Translation of an Evidenced-Based Violence Intervention for Adolescents in Primary Care (SafERteens-PC)


The SafERteens Study demonstrated the efficacy of a brief intervention (BI) for violence on changing attitudes, self-efficacy, and reducing violent behaviors, peer victimization, and violence-related consequences among adolescents in the emergency department (ED). The proposed two-phased pilot study will customize this efficacious violence intervention for the unique constraints of primary care settings and test implementation using the RE-AIM framework.

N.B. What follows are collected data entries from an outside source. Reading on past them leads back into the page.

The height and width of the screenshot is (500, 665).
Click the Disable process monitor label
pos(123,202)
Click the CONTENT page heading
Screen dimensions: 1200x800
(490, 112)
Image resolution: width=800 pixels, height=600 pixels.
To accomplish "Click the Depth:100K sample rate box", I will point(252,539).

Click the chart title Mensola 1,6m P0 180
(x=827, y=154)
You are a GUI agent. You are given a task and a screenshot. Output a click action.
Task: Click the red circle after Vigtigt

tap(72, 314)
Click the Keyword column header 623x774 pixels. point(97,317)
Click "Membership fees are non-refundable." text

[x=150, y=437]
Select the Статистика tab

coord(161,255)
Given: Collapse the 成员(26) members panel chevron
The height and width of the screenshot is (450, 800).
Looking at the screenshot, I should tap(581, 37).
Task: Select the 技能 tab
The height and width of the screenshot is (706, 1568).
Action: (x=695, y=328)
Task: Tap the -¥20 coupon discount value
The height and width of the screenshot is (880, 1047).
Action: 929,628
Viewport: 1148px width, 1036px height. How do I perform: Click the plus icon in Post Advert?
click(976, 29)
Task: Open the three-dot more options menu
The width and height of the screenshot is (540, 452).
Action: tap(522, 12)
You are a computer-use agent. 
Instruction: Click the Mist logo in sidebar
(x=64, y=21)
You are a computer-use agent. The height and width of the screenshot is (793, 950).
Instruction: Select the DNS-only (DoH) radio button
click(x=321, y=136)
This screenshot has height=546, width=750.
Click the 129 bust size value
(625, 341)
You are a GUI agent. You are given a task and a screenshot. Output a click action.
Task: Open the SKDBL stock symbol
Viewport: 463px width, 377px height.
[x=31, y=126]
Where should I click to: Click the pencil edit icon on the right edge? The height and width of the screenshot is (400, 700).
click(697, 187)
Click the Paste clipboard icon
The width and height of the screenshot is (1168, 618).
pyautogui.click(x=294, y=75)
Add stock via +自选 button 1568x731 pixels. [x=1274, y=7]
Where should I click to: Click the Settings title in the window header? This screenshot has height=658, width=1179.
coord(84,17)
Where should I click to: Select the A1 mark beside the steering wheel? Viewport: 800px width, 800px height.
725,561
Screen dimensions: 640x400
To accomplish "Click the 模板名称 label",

There is a tremendous need within public health to accelerate the transfer of evidenced-based interventions into routine clinical care. The SafERteens Study demonstrated the efficacy of a brief intervention (BI) for violence on changing attitudes, self-efficacy, and reducing violent behaviors, peer victimization, and violence-related consequences among adolescents in the emergency department (ED). Using a RE-AIM framework to measure outcomes (Reach, Effectiveness, Adoption, Implementation, and Maintenance), we are currently conducting a study to translate this efficacious BI for violence into clinical practice in the ED. Consistent with the REP model, we have created a SafERteens implementation Package, which is housed on a website (www.saferteens.org), and includes: 1) a self-administered screen via iPad; 2) training materials (e.g., standardized patient videos); 3) clinician tools to guide intervention delivery; and 4) a tailored text message booster program. To increase reach and impact on reducing youth violence, the next logical step is to implement SafERteens into primary care. Primary care represents a logical dissemination channel for the SafERteens intervention because 95% of adolescents report having a usual place for primary health care, with 75% receiving medical care in the past six months. Violence interventions have yet to be systematically implemented in primary care settings despite the alarming prevalence of violent behaviors among adolescents. Thus, the proposed two-phased pilot study will customize this efficacious violence intervention for the unique constraints of primary care settings and test implementation using the RE-AIM framework. The specific aims of this study are to: Aim 1: Customize SafERteens for primary care (SafERteens-PC) delivery, based on feedback from clinic staff (e.g., providers, administrators). We will conduct qualitative interviews and quantitative surveys of clinic staff to obtain feedback, to maximize successful adaption of program components (in Phase 2). We will also collect data from participants over time as a control group (n=50). Aim 2: Implement customized SafERteens-PC package in primary care using E-REP (e.g., tailored program based on Aim 1 plus external facilitation) and measure feasibility using RE-AIM (intervention group; n=50).